Perhaps the same shared, underlying unease that caused HAL’s misbehavior to still resonate to this day is partly behind Google, DeepMind, Facebook, Amazon, Microsoft and IBM banding together to police the development and implementation of AI. Notably absent are OpenAI (Elon Musk’s research project) and Apple. The group’s chosen name, “Partnership on AI to Benefit People and Society,” is fairly self-explanatory, if not clunky and slightly sinister.

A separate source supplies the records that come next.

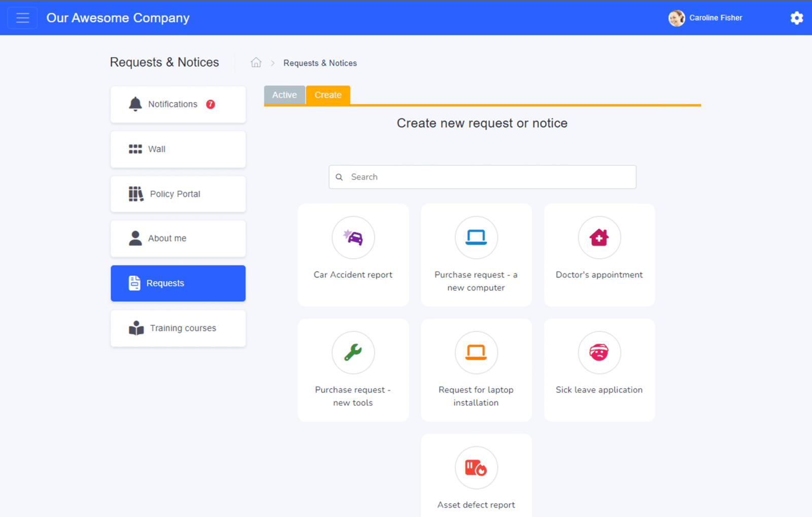Click the laptop installation request icon
The image size is (812, 517).
point(476,353)
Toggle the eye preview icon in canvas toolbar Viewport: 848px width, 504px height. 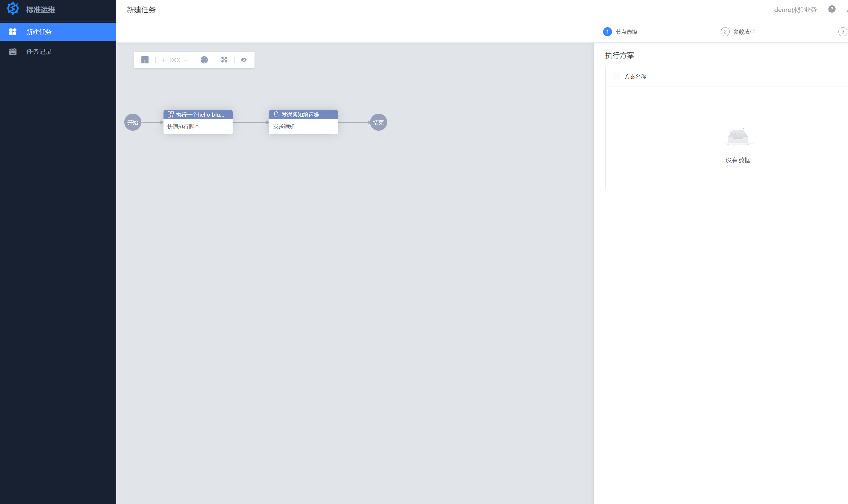[x=244, y=60]
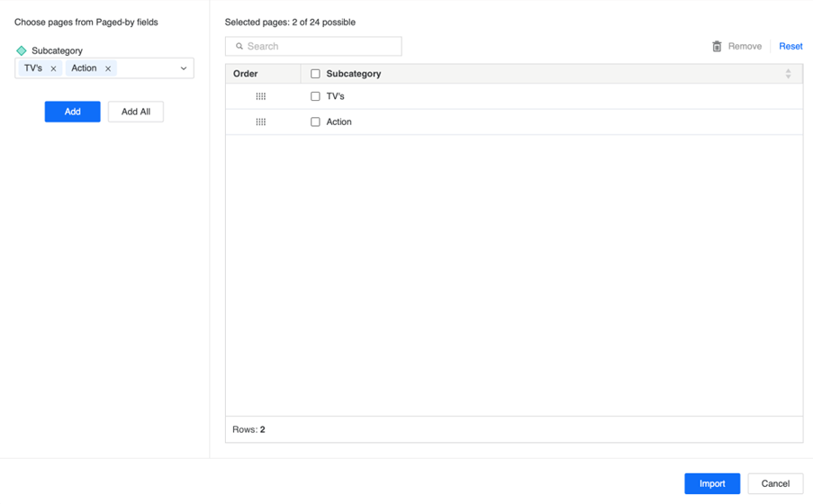Screen dimensions: 813x504
Task: Focus the Search pages input field
Action: click(320, 46)
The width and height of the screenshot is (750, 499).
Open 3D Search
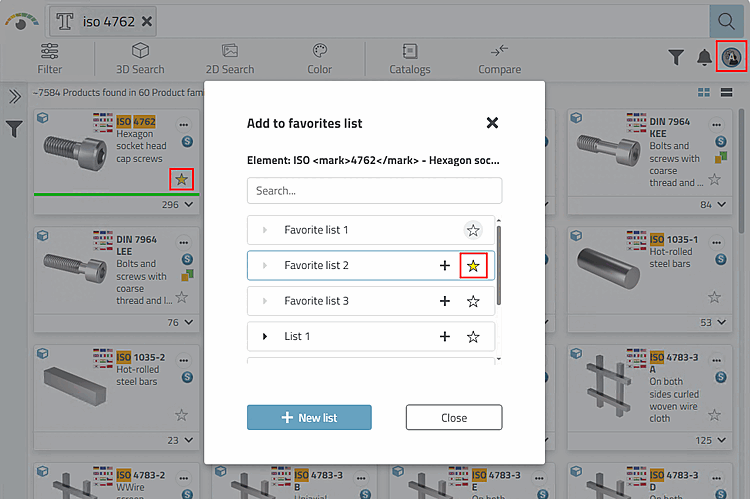pos(140,58)
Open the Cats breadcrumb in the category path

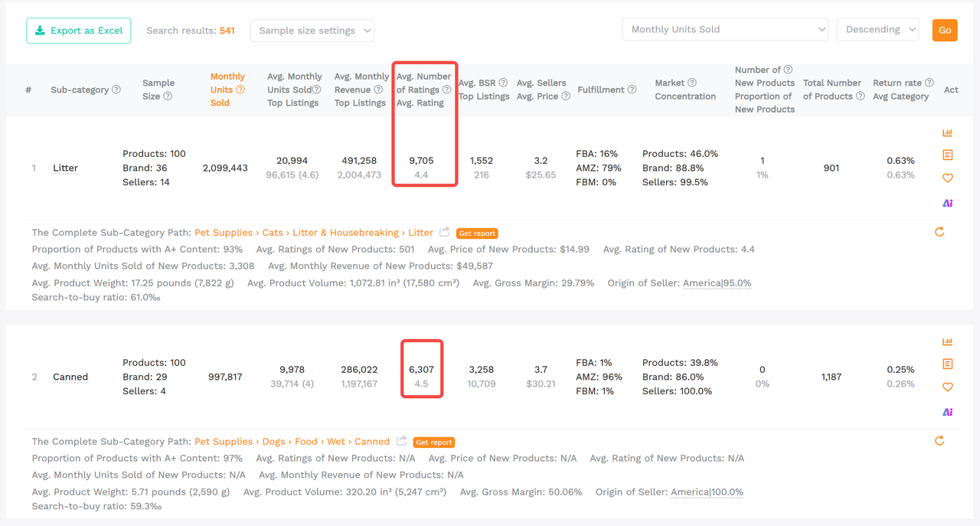click(x=274, y=232)
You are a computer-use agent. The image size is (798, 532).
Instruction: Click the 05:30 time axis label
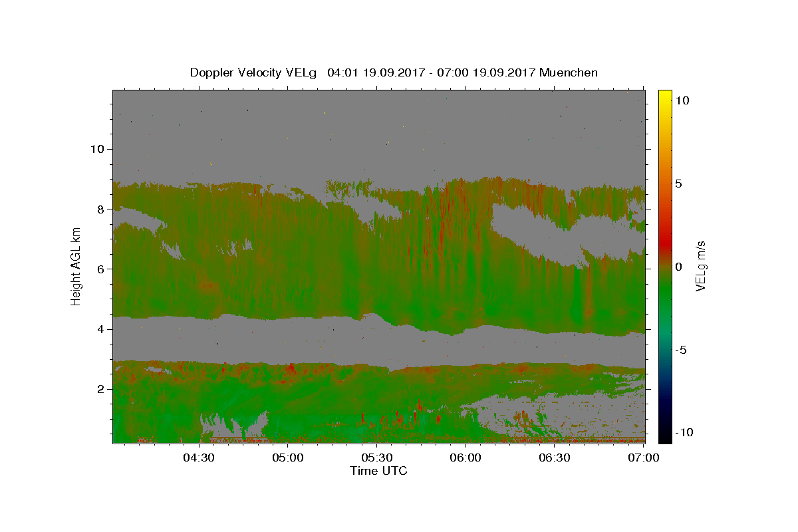point(377,458)
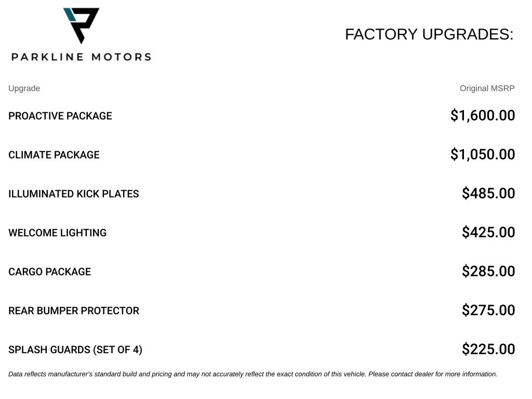Click the $485.00 price
Image resolution: width=532 pixels, height=399 pixels.
coord(488,193)
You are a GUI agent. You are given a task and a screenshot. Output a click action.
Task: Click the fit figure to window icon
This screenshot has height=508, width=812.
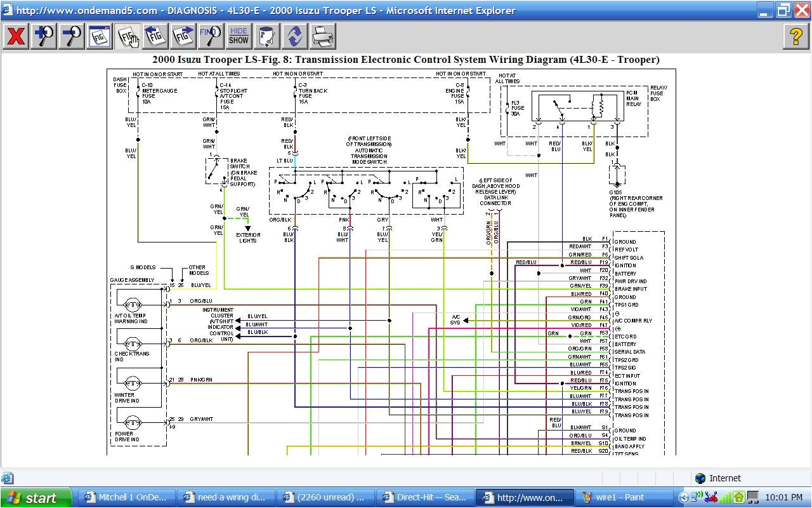[x=100, y=36]
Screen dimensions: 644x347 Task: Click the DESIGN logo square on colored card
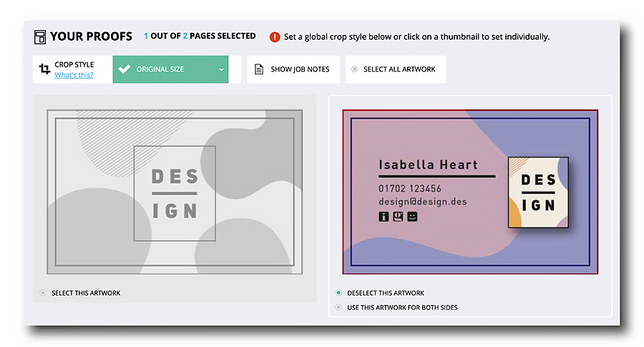click(x=538, y=192)
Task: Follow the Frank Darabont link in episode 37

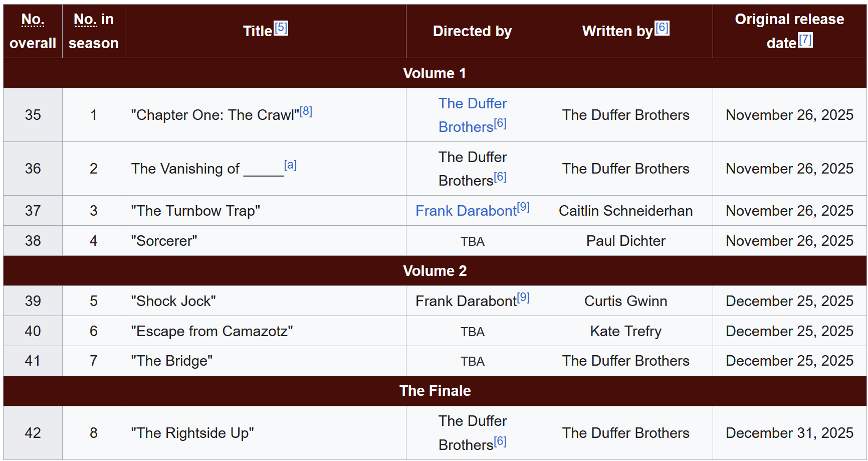Action: coord(466,211)
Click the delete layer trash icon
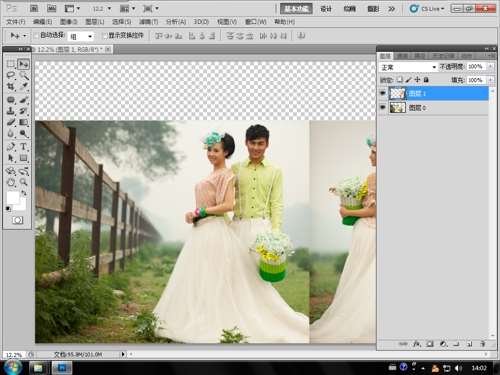The image size is (500, 375). 482,344
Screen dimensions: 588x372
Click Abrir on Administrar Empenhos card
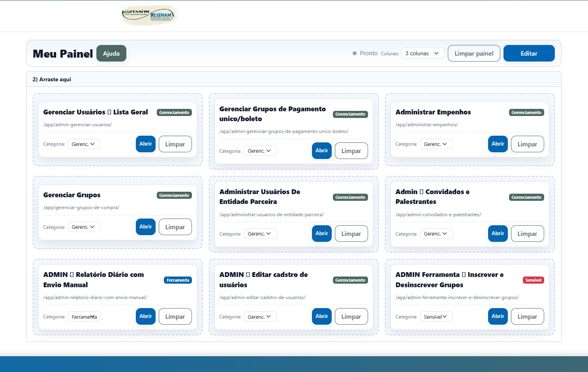[498, 144]
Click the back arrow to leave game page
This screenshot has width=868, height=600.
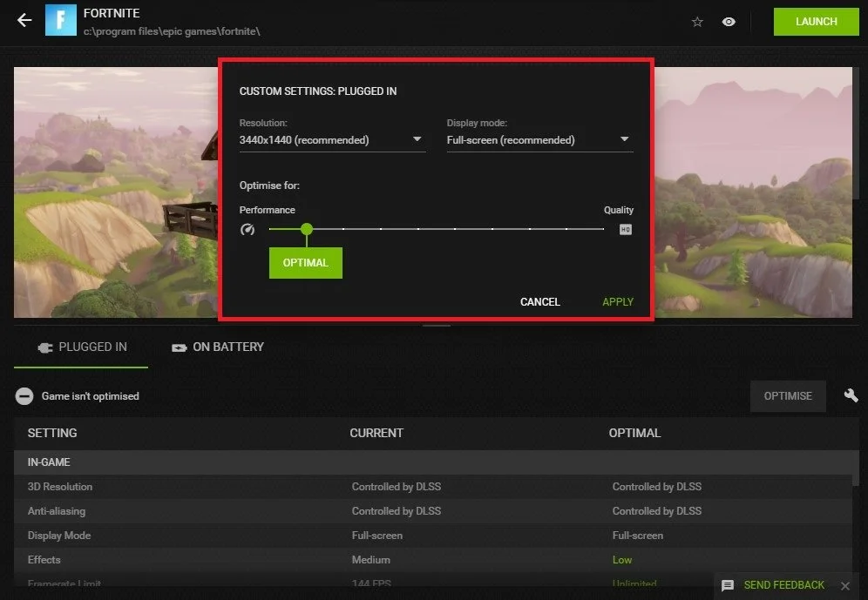[24, 19]
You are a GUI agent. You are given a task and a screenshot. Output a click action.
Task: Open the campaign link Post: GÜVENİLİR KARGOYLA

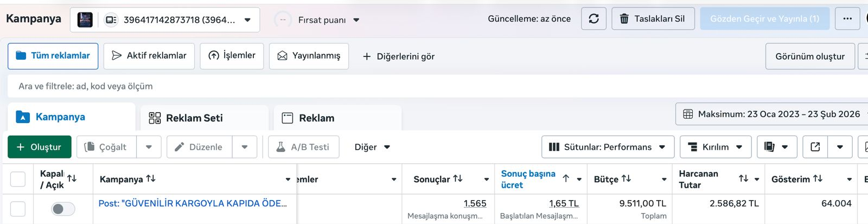tap(193, 203)
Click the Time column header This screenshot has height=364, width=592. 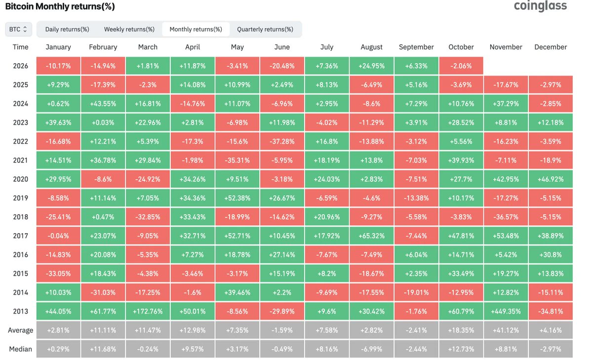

As stated on the Partnership’s website, the group was formed to leverage the “great promise” of AI “for raising the quality of people’s lives” and addressing “important global challenges such as climate change, food, inequality, health, and education.” However, many of the Partnership’s stated goals seem geared towards shaping the future public attitude towards AI via knowledge and reassurance.
- Advance public understanding of artificial intelligence.
- Create standards for future research.
- Support best practices.
- Create open discussion.
Further, some of the Partnership’s eight tenets listed on its website almost directly address public concerns regarding AI and its logical conclusion, robot uprising. In general, the tenets involve the following principles:
- As many people as possible should be benefited and empowered by AI.
- The public should be involved in the development of AI.
- Development will be held accountable to “a broad rage of stakeholders.”
- Research and development should be conducted with transparency, and systems’ reasoning should be equally transparent, but also explainable.
- Development will seek public feedback and address public questions.
The Partnership’s formation, as well as its focus on transparency, public involvement, and ethics, is notably near to the White House’s series of workshops and groups on AI’s risks and benefits. The government’s workshops addressed complex policy, safety and security questions, and also revealed fears that jobs will be lost to AI, and behavior will be unpredictable and uncontrolled.
One must wonder whether the Partnership is less an exercise in selflessness than a strategic maneuvering to control the AI conversation. Arguably, presenting solutions via the Partnership would potentially discourage government regulation, and in so doing avoid regulatory speed bumps to company growth.